You know you are an obsessed Foodie when you go to visit people and you request to go check out the different supermarkets. Is that rude? I hope not because I'm guilty. I visited my Sis last weekend and she made a really yummy pizza on Friday night that had a delicious chicken sausage on one of them.
Chicken in sausage? I may be a snob but until that night I've not had a chicken sausage worth trying. Typically they are dry and bland. But, she surprised me with deliciously tasty sausage stuffed with chicken, spinach, fontina and roasted garlic. AHHHH! Maybe we have found the answer! It had Garlic in it! Anything with garlic can't be that bad right!?!
Then I asked her to take me to the source. I'll be damned. It was Costco. So we went to Costco and I got myself some sausage to bring home. We also went to an amazing Latin American supermarket. I'll have to share more on that later.
All week I've been dreaming of encasing that sausage in a calzone pocket stuffed with cheese and tomato sauce. I was not disappointed. It was really good.
Dough (This dough can make 4 calzones. I made 2 and put the remaining dough in the fridge for another use later in the week.) 1 cup warm water 1 tsp dry active yeast 1 tsp sugar 3/4 cup white bread flour 3/4 cup whole wheat flour plus all purpose flour for dusting 1 tsp kosher salt 1 tsp olive oil
Mix the water, sugar and yeast. Set aside for 5 minutes. With a food mixer, mix in the 1 cup of bread flour. Add the salt and oil. Mix in remaining flour slowly. Remember, weather can impact how much flour a dough can take. Use your instincts. Stop adding flour when the dough is still a little sticky but not sticking to the side of the bowl. Allow the dough to rise for about 1 1/2 hours.

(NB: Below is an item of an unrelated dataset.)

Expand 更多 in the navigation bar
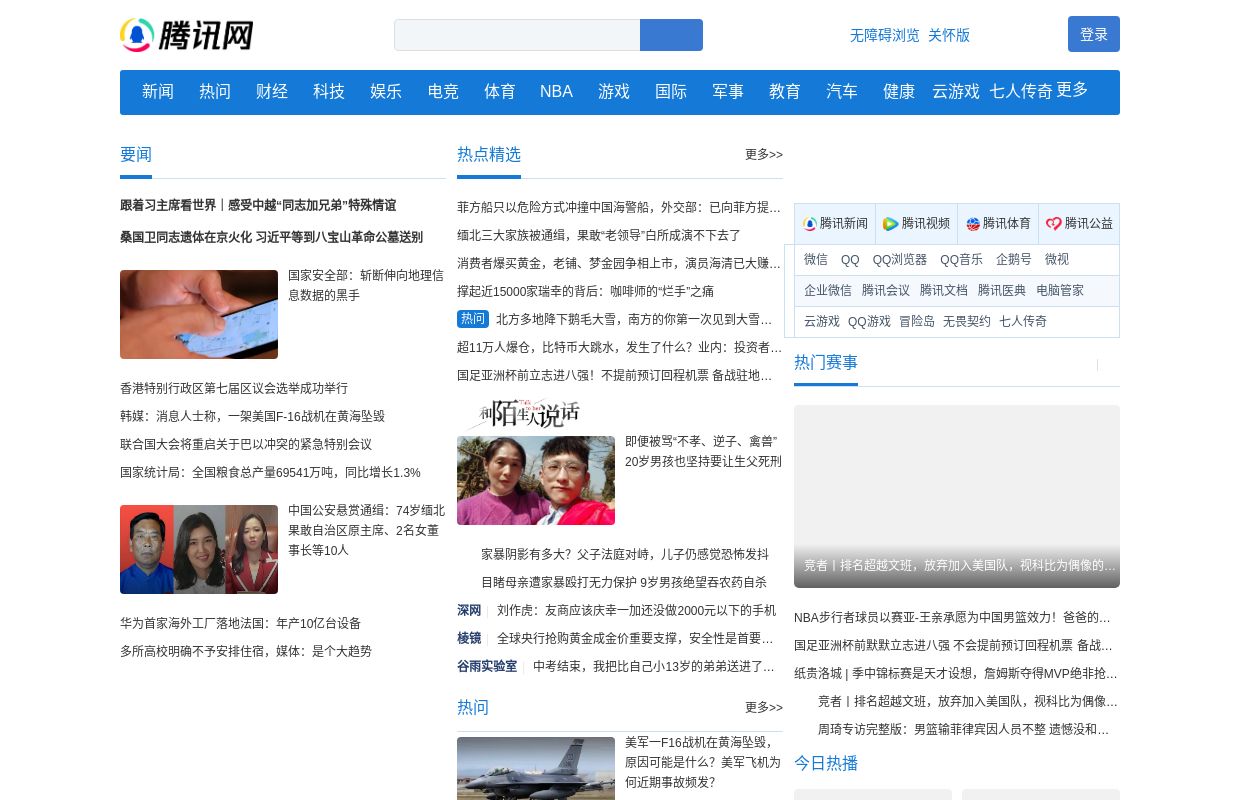Viewport: 1240px width, 800px height. pyautogui.click(x=1072, y=90)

Stuffing for Calzone 1/4 cup of tomato sauce per calzone 1 sausage per calzone - sliced 1/2 cup Really Good Provolone per calzone (I like the Boars Head brand.)

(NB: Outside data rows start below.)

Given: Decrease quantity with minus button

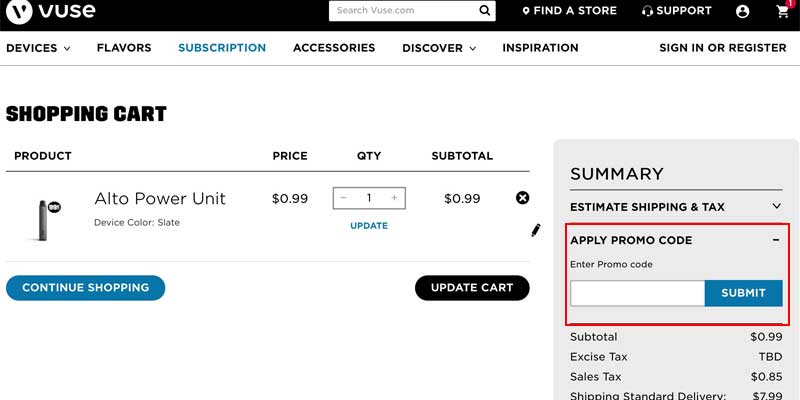Looking at the screenshot, I should 344,198.
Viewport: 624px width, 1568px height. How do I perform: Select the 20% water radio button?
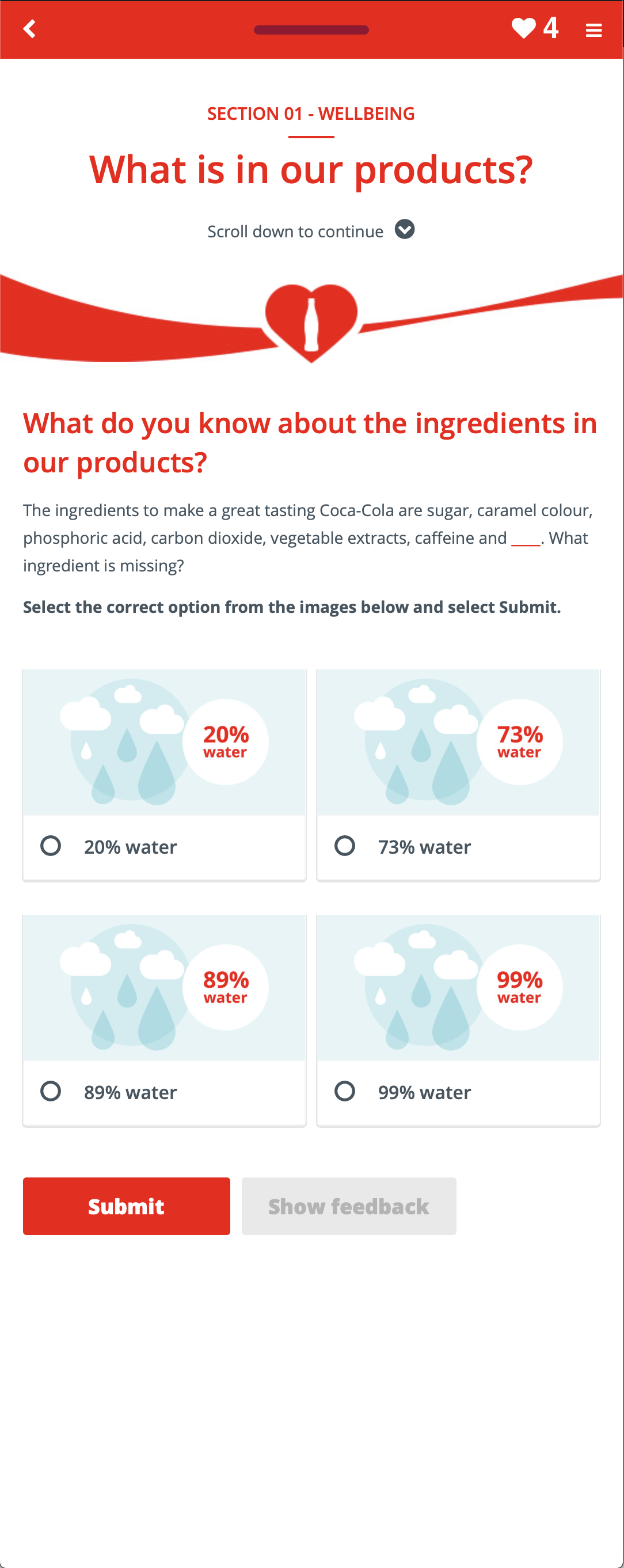[51, 846]
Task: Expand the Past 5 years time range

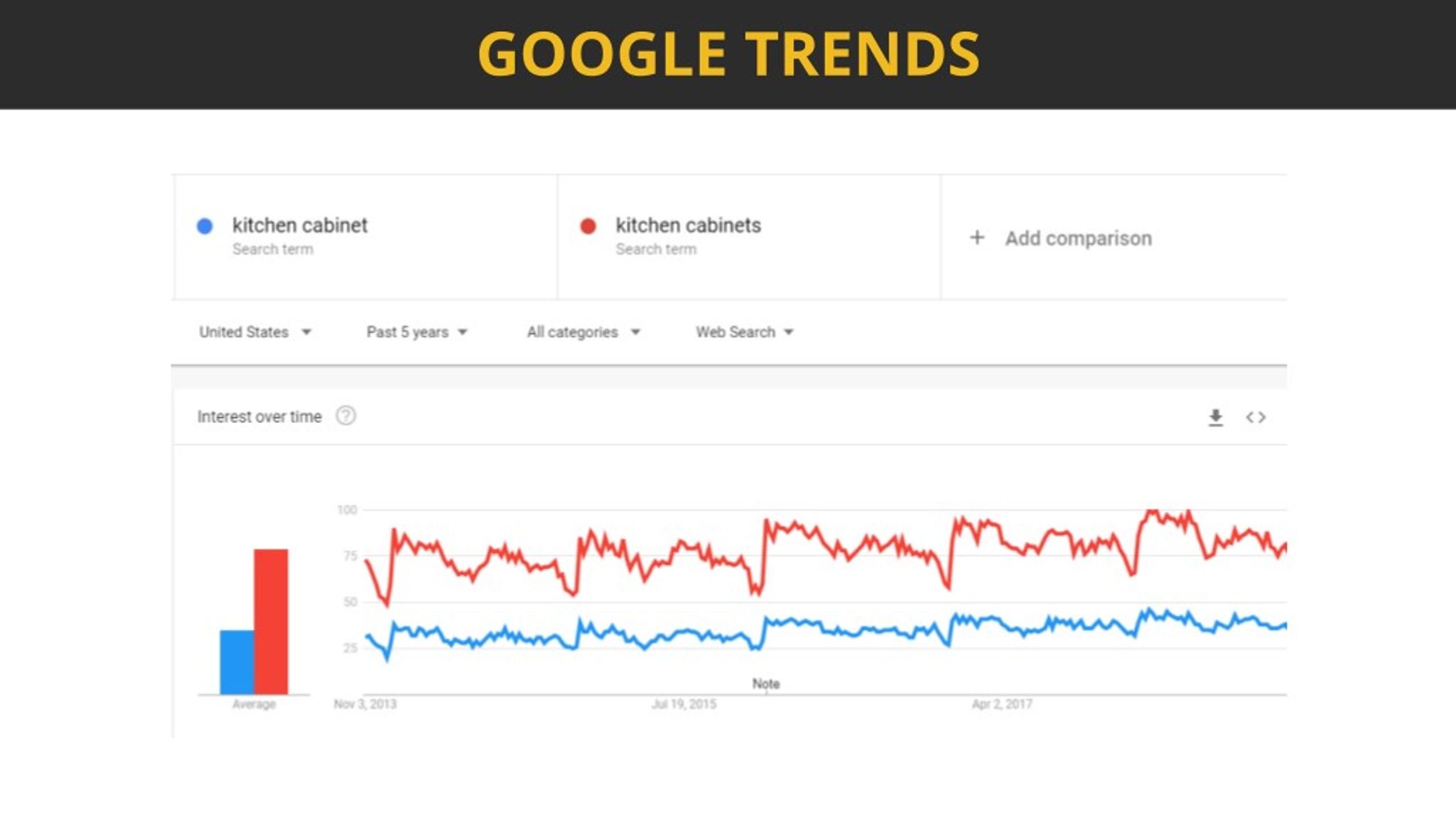Action: point(416,332)
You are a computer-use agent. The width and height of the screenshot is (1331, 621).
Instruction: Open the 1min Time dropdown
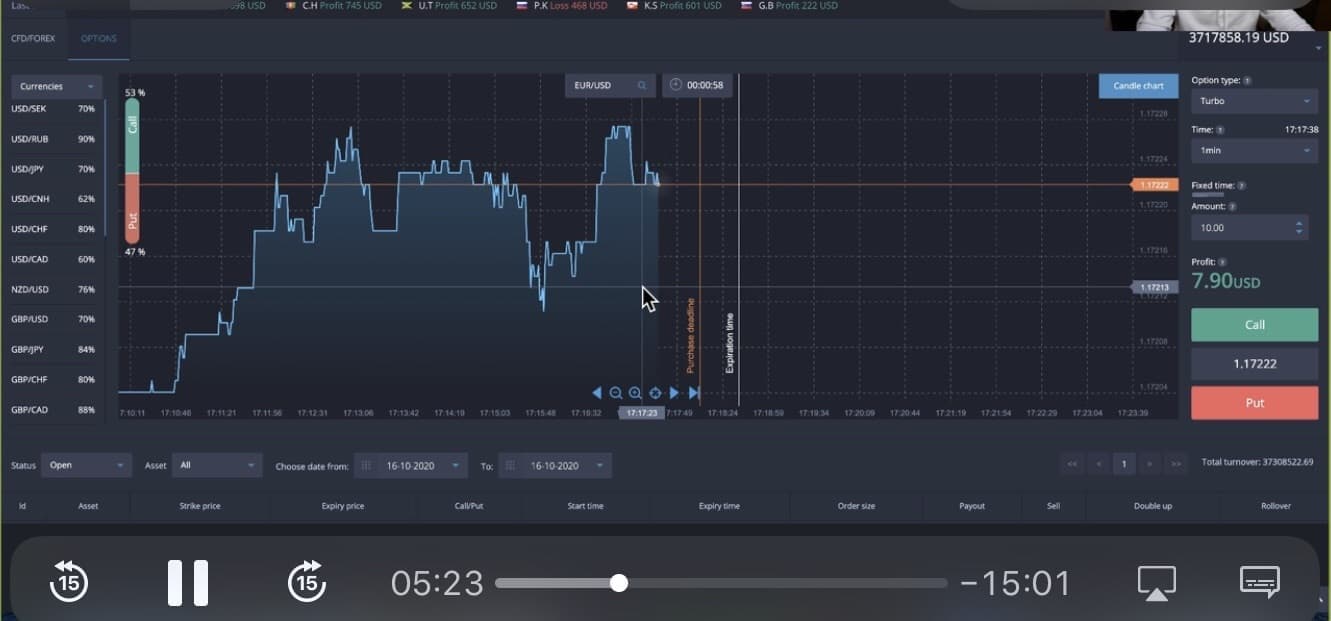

1/2 cup Parmesan 1 egg Cornmeal for dusting
Preheat oven to 400 degrees.
Saute the sausage in a skillet for about 8 minutes.
Grate the cheese.
Cut the risen dough in half. At this point I put 1/2 the dough away for later use. I took the remaining half and cut it in half again so I had two little balls. Allow the balls to rest for about 5 minutes. Roll each ball out into approximately 8-10 inch discs. On the half of each disk add 1/4 cup of cheese, spoon over the tomato sauce, sausage slices, and top with the remaining 1/4 cup of cheese. Fold the other half of dough over, press down and crimp with a fork.
In a small bowl, whisk the egg with about a tbsp of cold water.

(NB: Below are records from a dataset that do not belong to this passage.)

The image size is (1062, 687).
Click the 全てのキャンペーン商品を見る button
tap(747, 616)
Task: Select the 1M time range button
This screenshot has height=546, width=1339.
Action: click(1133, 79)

Lightly dust a pizza stone with cornmeal. Place each calzone on the stone and brush with the egg mixture. The egg mixture will help you get a perfectly browned crust. Bake in a 400 degree oven for about 15 minutes or until lightly browned.
Once baked, sprinkle with finely grated parmesean cheese.
Food is so intriguing. I’ve always loved to cook whether it’s casual and simple or complicated and elegant. After living in the Midwestern United States all my life I find myself jumping between All-American foods and foods from other cultures. There is definitely a sense of comfort with cooking and enjoying food that I’ve grown up with.
I have a voracious curiosity to learn about all cultures, especially the Middle East/Mediterranean, Indian, Chinese, Vietnamese, and Thai foods. I’ve learned that a simple curry dish or an Asian dumpling can transform your mood and be just as much of a comfort food as the foods you’ve known you’re whole life.
It is fascinating to me how each culture has such a diversity of ingredients, and when used with different combinations and cooking techniques you can easily transform the same few ingredients into a multitude of dishes. The unfamiliar, the diverse ingredients and techniques, can be intimidating to many people. I’ve created this blog to chronicle and share my explorations in the kitchen so that hopefully you will want to start experimenting in your kitchen.